= YOUR GOAL =
Reproduce every entry exactly as given.

= RECORDS PROVIDED =
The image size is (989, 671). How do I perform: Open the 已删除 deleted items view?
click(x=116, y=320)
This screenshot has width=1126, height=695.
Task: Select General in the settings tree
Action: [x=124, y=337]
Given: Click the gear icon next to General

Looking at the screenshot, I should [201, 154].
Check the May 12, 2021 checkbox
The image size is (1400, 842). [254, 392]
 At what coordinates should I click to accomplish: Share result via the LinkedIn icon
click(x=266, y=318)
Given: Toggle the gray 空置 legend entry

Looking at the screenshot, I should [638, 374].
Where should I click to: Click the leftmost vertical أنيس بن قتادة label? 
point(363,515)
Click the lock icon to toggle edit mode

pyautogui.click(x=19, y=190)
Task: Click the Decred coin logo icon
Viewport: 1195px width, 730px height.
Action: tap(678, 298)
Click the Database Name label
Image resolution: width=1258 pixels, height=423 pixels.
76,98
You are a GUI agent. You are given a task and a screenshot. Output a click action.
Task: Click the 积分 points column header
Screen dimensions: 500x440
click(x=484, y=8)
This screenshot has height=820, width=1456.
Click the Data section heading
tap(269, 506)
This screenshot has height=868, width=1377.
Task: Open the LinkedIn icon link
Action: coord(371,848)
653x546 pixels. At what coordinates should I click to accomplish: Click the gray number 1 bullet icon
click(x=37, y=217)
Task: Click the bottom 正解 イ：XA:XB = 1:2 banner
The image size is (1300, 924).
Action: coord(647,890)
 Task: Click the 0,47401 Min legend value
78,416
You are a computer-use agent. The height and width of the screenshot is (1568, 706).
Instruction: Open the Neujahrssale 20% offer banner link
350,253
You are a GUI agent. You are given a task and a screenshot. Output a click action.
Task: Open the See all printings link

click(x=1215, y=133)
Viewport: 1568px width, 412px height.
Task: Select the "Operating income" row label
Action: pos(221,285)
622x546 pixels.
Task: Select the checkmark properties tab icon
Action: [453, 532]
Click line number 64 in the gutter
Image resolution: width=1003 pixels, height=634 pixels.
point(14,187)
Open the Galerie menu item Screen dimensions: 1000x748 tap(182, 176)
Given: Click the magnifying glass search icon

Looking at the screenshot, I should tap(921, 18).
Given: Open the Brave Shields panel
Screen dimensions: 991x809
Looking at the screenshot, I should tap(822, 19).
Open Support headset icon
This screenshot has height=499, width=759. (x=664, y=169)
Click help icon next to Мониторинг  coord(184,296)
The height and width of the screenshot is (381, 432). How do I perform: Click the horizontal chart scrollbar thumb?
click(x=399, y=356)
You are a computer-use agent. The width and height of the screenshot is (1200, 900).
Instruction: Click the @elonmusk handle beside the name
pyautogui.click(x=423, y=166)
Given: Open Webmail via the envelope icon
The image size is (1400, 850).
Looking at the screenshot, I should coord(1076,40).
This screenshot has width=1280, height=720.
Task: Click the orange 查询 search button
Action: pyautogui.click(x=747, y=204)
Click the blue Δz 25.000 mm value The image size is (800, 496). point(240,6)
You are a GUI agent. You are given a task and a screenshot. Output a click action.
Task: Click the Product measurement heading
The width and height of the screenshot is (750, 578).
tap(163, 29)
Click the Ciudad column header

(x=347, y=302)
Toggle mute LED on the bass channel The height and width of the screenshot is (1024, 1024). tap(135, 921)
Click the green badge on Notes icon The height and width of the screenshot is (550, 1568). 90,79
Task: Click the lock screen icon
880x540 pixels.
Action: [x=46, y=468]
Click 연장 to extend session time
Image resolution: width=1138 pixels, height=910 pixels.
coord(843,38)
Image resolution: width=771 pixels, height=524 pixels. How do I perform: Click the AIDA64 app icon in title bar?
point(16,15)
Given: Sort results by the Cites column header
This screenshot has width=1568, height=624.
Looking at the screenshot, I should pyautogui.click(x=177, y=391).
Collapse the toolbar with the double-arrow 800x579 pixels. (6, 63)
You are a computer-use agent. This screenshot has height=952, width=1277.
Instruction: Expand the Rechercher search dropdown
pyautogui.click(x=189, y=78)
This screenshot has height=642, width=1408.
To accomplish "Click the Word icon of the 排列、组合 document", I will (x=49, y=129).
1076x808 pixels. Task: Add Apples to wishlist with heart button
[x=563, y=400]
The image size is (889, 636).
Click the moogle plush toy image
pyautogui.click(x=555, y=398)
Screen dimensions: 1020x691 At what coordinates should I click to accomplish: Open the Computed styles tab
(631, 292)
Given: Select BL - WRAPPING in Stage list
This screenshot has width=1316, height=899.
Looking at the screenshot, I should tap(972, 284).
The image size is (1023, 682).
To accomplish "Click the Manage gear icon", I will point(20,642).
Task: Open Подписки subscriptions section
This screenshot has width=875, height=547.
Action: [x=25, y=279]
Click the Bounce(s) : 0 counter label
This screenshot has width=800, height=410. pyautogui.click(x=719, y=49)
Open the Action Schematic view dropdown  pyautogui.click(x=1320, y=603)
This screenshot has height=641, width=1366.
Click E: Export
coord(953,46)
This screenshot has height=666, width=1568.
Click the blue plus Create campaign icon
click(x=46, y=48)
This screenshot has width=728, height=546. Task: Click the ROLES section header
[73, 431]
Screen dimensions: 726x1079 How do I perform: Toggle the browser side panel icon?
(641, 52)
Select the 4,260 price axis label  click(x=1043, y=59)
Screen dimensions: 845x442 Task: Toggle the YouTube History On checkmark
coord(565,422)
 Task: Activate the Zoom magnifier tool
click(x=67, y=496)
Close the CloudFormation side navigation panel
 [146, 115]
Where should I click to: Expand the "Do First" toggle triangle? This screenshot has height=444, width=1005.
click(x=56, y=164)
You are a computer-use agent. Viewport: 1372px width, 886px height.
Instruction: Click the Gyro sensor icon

= SOLUTION TO THE PROBLEM =
The image size is (989, 671). How do I perform: Open the 已删除 deleted items view?
click(x=116, y=320)
This screenshot has width=1126, height=695.
Task: Select General in the settings tree
Action: [x=124, y=337]
Given: Click the gear icon next to General

Looking at the screenshot, I should [201, 154].
Check the May 12, 2021 checkbox
The image size is (1400, 842). [254, 392]
 At what coordinates should I click to accomplish: Share result via the LinkedIn icon
click(x=266, y=318)
Given: Toggle the gray 空置 legend entry

Looking at the screenshot, I should [638, 374].
Where should I click to: Click the leftmost vertical أنيس بن قتادة label? 
point(363,515)
Click the lock icon to toggle edit mode

pyautogui.click(x=19, y=190)
Task: Click the Decred coin logo icon
Viewport: 1195px width, 730px height.
Action: tap(678, 298)
Click the Database Name label
Image resolution: width=1258 pixels, height=423 pixels.
76,98
You are a GUI agent. You are given a task and a screenshot. Output a click action.
Task: Click the 积分 points column header
Screen dimensions: 500x440
click(x=484, y=8)
This screenshot has height=820, width=1456.
Click the Data section heading
tap(269, 506)
This screenshot has height=868, width=1377.
Task: Open the LinkedIn icon link
Action: coord(371,848)
653x546 pixels. At what coordinates should I click to accomplish: Click the gray number 1 bullet icon
click(x=37, y=217)
Task: Click the bottom 正解 イ：XA:XB = 1:2 banner
The image size is (1300, 924).
Action: coord(647,890)
 Task: Click the 0,47401 Min legend value
78,416
You are a computer-use agent. The height and width of the screenshot is (1568, 706).
Instruction: Open the Neujahrssale 20% offer banner link
350,253
You are a GUI agent. You are given a task and a screenshot. Output a click action.
Task: Open the See all printings link

click(x=1215, y=133)
Viewport: 1568px width, 412px height.
Task: Select the "Operating income" row label
Action: pos(221,285)
622x546 pixels.
Task: Select the checkmark properties tab icon
Action: [453, 532]
Click line number 64 in the gutter
Image resolution: width=1003 pixels, height=634 pixels.
point(14,187)
Open the Galerie menu item Screen dimensions: 1000x748 tap(182, 176)
Given: Click the magnifying glass search icon

Looking at the screenshot, I should tap(921, 18).
Given: Open the Brave Shields panel
Screen dimensions: 991x809
Looking at the screenshot, I should tap(822, 19).
Open Support headset icon
This screenshot has height=499, width=759. (x=664, y=169)
Click help icon next to Мониторинг  coord(184,296)
The height and width of the screenshot is (381, 432). How do I perform: Click the horizontal chart scrollbar thumb?
click(x=399, y=356)
You are a computer-use agent. The width and height of the screenshot is (1200, 900).
Instruction: Click the @elonmusk handle beside the name
pyautogui.click(x=423, y=166)
Given: Open Webmail via the envelope icon
The image size is (1400, 850).
Looking at the screenshot, I should coord(1076,40).
This screenshot has width=1280, height=720.
Task: Click the orange 查询 search button
Action: pyautogui.click(x=747, y=204)
Click the blue Δz 25.000 mm value The image size is (800, 496). point(240,6)
You are a GUI agent. You are given a task and a screenshot. Output a click action.
Task: Click the Product measurement heading
The width and height of the screenshot is (750, 578).
tap(163, 29)
Click the Ciudad column header

(x=347, y=302)
Toggle mute LED on the bass channel The height and width of the screenshot is (1024, 1024). tap(135, 921)
Click the green badge on Notes icon The height and width of the screenshot is (550, 1568). 90,79
Task: Click the lock screen icon
880x540 pixels.
Action: [x=46, y=468]
Click 연장 to extend session time
Image resolution: width=1138 pixels, height=910 pixels.
coord(843,38)
Image resolution: width=771 pixels, height=524 pixels. How do I perform: Click the AIDA64 app icon in title bar?
point(16,15)
Given: Sort results by the Cites column header
This screenshot has width=1568, height=624.
Looking at the screenshot, I should pyautogui.click(x=177, y=391).
Collapse the toolbar with the double-arrow 800x579 pixels. (6, 63)
You are a computer-use agent. This screenshot has height=952, width=1277.
Instruction: Expand the Rechercher search dropdown
pyautogui.click(x=189, y=78)
This screenshot has height=642, width=1408.
To accomplish "Click the Word icon of the 排列、组合 document", I will (x=49, y=129).
1076x808 pixels. Task: Add Apples to wishlist with heart button
[x=563, y=400]
The image size is (889, 636).
Click the moogle plush toy image
pyautogui.click(x=555, y=398)
Screen dimensions: 1020x691 At what coordinates should I click to accomplish: Open the Computed styles tab
(631, 292)
Given: Select BL - WRAPPING in Stage list
This screenshot has width=1316, height=899.
Looking at the screenshot, I should tap(972, 284).
The image size is (1023, 682).
To accomplish "Click the Manage gear icon", I will point(20,642).
Task: Open Подписки subscriptions section
This screenshot has width=875, height=547.
Action: [x=25, y=279]
Click the Bounce(s) : 0 counter label
This screenshot has width=800, height=410. pyautogui.click(x=719, y=49)
Open the Action Schematic view dropdown  pyautogui.click(x=1320, y=603)
This screenshot has height=641, width=1366.
Click E: Export
coord(953,46)
This screenshot has height=666, width=1568.
Click the blue plus Create campaign icon
click(x=46, y=48)
This screenshot has width=728, height=546. Task: Click the ROLES section header
[73, 431]
Screen dimensions: 726x1079 How do I perform: Toggle the browser side panel icon?
(641, 52)
Select the 4,260 price axis label  click(x=1043, y=59)
Screen dimensions: 845x442 Task: Toggle the YouTube History On checkmark
coord(565,422)
 Task: Activate the Zoom magnifier tool
click(x=67, y=496)
Close the CloudFormation side navigation panel
 [146, 115]
Where should I click to: Expand the "Do First" toggle triangle? This screenshot has height=444, width=1005.
click(x=56, y=164)
You are a computer-use agent. Viewport: 1372px width, 886px height.
Instruction: Click the Gyro sensor icon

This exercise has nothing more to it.